_TASK TO CARRY OUT_: Print the data in full, exactly as it reads.

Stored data
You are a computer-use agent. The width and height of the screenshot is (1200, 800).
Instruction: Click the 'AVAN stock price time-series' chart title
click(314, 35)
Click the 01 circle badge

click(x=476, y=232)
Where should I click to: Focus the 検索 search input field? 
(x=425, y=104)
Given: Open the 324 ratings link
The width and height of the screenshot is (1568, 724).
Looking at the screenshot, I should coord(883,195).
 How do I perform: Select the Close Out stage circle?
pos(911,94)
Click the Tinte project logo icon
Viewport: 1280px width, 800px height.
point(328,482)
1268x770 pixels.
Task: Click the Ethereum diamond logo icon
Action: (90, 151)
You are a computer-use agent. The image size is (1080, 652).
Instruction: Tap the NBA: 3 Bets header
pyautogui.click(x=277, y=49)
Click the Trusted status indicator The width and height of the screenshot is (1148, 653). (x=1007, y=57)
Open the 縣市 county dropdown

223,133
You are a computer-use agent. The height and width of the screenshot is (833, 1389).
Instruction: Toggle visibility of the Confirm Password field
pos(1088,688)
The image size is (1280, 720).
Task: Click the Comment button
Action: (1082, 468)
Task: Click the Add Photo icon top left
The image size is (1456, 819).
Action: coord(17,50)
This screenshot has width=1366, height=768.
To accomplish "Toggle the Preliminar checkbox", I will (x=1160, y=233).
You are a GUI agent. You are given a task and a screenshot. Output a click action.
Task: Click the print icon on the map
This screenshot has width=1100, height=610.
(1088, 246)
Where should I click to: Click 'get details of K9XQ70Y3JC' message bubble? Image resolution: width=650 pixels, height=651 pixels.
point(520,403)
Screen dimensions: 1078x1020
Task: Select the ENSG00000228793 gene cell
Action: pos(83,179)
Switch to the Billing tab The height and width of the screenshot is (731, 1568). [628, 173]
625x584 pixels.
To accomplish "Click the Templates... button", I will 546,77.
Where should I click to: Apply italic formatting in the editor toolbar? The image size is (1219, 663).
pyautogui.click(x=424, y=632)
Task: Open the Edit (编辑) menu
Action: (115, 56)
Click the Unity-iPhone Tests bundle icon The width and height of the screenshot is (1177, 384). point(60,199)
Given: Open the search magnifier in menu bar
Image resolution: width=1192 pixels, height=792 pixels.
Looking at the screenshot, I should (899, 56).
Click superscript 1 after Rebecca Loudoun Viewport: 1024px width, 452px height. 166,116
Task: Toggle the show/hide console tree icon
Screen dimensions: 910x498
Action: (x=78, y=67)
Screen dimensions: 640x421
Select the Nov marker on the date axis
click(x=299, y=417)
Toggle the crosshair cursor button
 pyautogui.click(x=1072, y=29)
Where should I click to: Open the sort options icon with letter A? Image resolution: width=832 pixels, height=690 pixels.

_WORKED SOLUTION_:
You are a computer-use agent. The width and height of the screenshot is (1200, 800).
Instruction: Click the 'AVAN stock price time-series' chart title
click(314, 35)
Click the 01 circle badge

click(x=476, y=232)
Where should I click to: Focus the 検索 search input field? 
(x=425, y=104)
Given: Open the 324 ratings link
The width and height of the screenshot is (1568, 724).
Looking at the screenshot, I should coord(883,195).
 How do I perform: Select the Close Out stage circle?
pos(911,94)
Click the Tinte project logo icon
Viewport: 1280px width, 800px height.
point(328,482)
1268x770 pixels.
Task: Click the Ethereum diamond logo icon
Action: (90, 151)
You are a computer-use agent. The image size is (1080, 652).
Instruction: Tap the NBA: 3 Bets header
pyautogui.click(x=277, y=49)
Click the Trusted status indicator The width and height of the screenshot is (1148, 653). (x=1007, y=57)
Open the 縣市 county dropdown

223,133
You are a computer-use agent. The height and width of the screenshot is (833, 1389).
Instruction: Toggle visibility of the Confirm Password field
pos(1088,688)
The image size is (1280, 720).
Task: Click the Comment button
Action: (1082, 468)
Task: Click the Add Photo icon top left
The image size is (1456, 819).
Action: coord(17,50)
This screenshot has width=1366, height=768.
To accomplish "Toggle the Preliminar checkbox", I will (x=1160, y=233).
You are a GUI agent. You are given a task and a screenshot. Output a click action.
Task: Click the print icon on the map
This screenshot has width=1100, height=610.
(1088, 246)
Where should I click to: Click 'get details of K9XQ70Y3JC' message bubble? Image resolution: width=650 pixels, height=651 pixels.
point(520,403)
Screen dimensions: 1078x1020
Task: Select the ENSG00000228793 gene cell
Action: pos(83,179)
Switch to the Billing tab The height and width of the screenshot is (731, 1568). [628, 173]
625x584 pixels.
To accomplish "Click the Templates... button", I will 546,77.
Where should I click to: Apply italic formatting in the editor toolbar? The image size is (1219, 663).
pyautogui.click(x=424, y=632)
Task: Open the Edit (编辑) menu
Action: (115, 56)
Click the Unity-iPhone Tests bundle icon The width and height of the screenshot is (1177, 384). point(60,199)
Given: Open the search magnifier in menu bar
Image resolution: width=1192 pixels, height=792 pixels.
Looking at the screenshot, I should (899, 56).
Click superscript 1 after Rebecca Loudoun Viewport: 1024px width, 452px height. 166,116
Task: Toggle the show/hide console tree icon
Screen dimensions: 910x498
Action: (x=78, y=67)
Screen dimensions: 640x421
Select the Nov marker on the date axis
click(x=299, y=417)
Toggle the crosshair cursor button
 pyautogui.click(x=1072, y=29)
Where should I click to: Open the sort options icon with letter A? Image resolution: width=832 pixels, height=690 pixels.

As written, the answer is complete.